=== PROBLEM TO SOLVE ===
Resume the article on combinations and permutations in Excel, carrying it on from its last line.

PAGE EXCERPT Block Start

Summary
Combinations and permutations are two basic ways to count possibilities, used in probability, statistics, games, passwords, and lotteries. This article explains the difference between them, when order and repetition matter, and the Excel functions you can use to calculate each case: FACT, PERMUT, PERMUTATIONA, COMBIN, and COMBINA.
Suppose you are ordering a 3-scoop ice cream cone. Each scoop can be different (or not) and there are 10 flavors of ice cream to choose from. How many different combinations are there and how can you calculate a count? Well, in Excel, we would use the COMBINA function to calculate all possible combinations with a formula like this:
=COMBINA(10,3) // returns 220
The result is 220 flavor combinations! But how did we know to use COMBINA and not other functions like COMBIN or PERMUT? The answer is that we need to follow some simple rules. This article explains the difference between a combination and a permutation and how to decide which Excel function makes sense in your particular situation.
Table of Contents
- Combinations vs. permutations
- Factorials
- Variable names
- Permutations without repetition
- Combinations without repetition
- Permutations with repetition
- Combinations with repetition
- Real-world examples
- Why the numbers grow so fast
- From counting to listing
- Conclusion
Combinations vs. permutations
Combinations and permutations are two ways to count possibilities. Both are used when selecting items from a larger set, but they answer different questions. A combination counts selections where order does not matter, like choosing people for a committee. A permutation counts arrangements where order does matter, like assigning first, second, and third place in a race:
- A combination is a selection where order does not matter.

PAGE EXCERPT Block End
DATA Block Start

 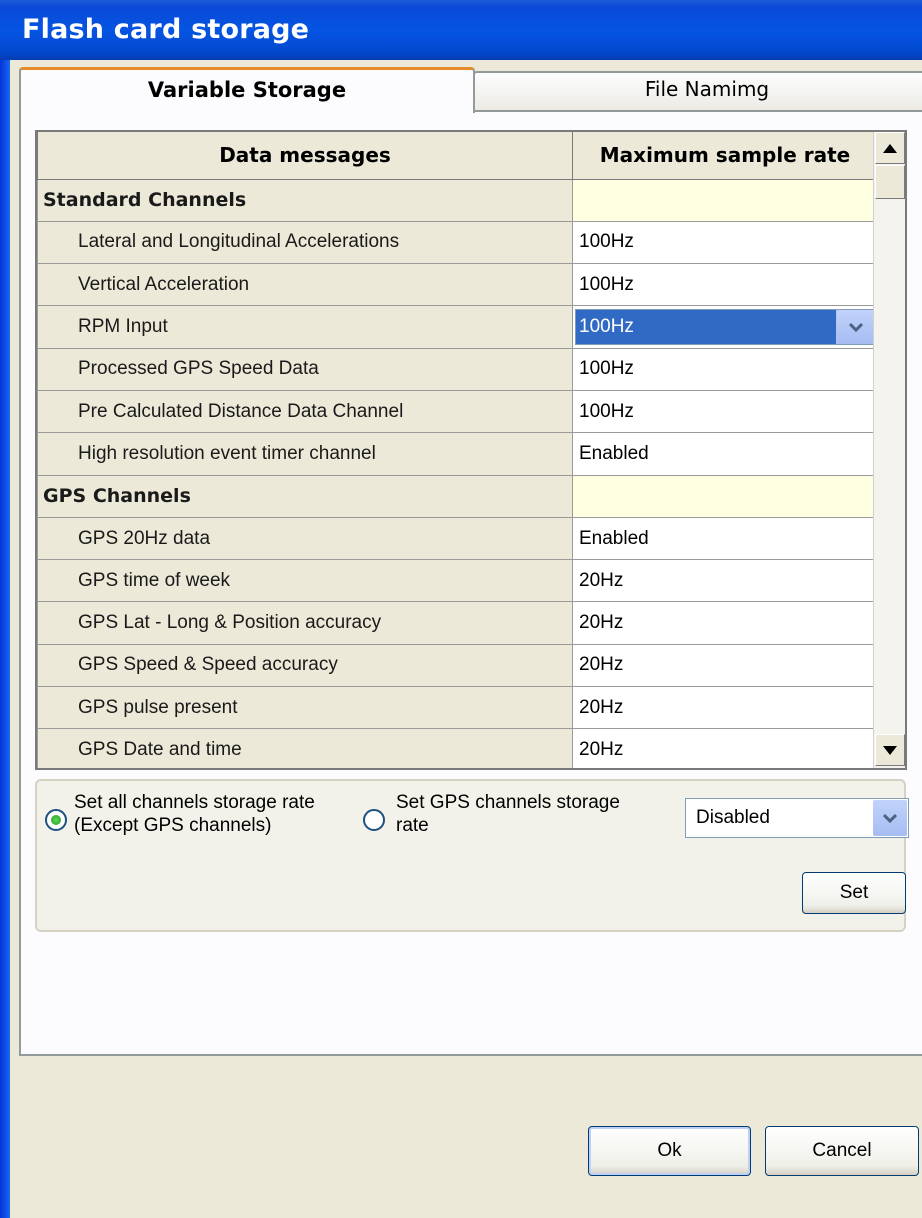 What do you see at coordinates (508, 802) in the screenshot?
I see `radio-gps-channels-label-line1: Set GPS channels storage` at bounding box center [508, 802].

DATA Block End

=== REPLY ===
- A permutation is an arrangement where order does matter.
If you are choosing people for a committee, the order you list the names does not matter. This is a combination. If you are assigning gold, silver, and bronze medals, order definitely matters. This is a permutation.
The terminology is confusing
This terminology is confusing partly because of the way the word "combination" is used in everyday language. For example, people often talk about a "combination lock." But combination locks actually require the numbers in a specific order. If the "combination" for a lock is:
12 - 25 - 4
Then you can't open the lock with:
25 - 12 - 4
In mathematical terms, these are permutations, not combinations, because order matters. The same is true of passwords, PINs, passcodes, locker codes, and so on. In ordinary speech, we often call these "combinations," but mathematically they are permutations. This distinction doesn't matter in everyday conversation because people know what you're talking about. However it does matter if you want to calculate combinations or permutations in Excel.
Factorials
The formulas used to calculate combinations and permutations are directly connected to factorials. A factorial is the product of a whole number and all the positive whole numbers below it. It is written with an exclamation point, like 3!, which is pronounced "three factorial". Three factorial is calculated like this:
3! = 3 × 2 × 1 = 6
Here are the factorials for four, five, and six:
4! = 4 × 3 × 2 × 1 = 24
5! = 5 × 4 × 3 × 2 × 1 = 120
6! = 6 × 5 × 4 × 3 × 2 × 1 = 720
Factorials appear in combination and permutation formulas because these formulas are based on counting arrangements. For example, if you have 5 books and want to arrange all 5 on a shelf, there are 120 possible arrangements which you can calculate like this:
5 × 4 × 3 × 2 × 1 = 120
There are 5 choices for the first position, then 4 choices left for the second position, then 3 choices left for the third position, and so on.
In Excel, you use the FACT function to calculate a factorial. For example:
=FACT(3) // returns 6
=FACT(4) // returns 24
=FACT(5) // returns 120
=FACT(6) // returns 720
You can see how this works in the worksheet below, where the formula in D5 is:
=FACT(B5)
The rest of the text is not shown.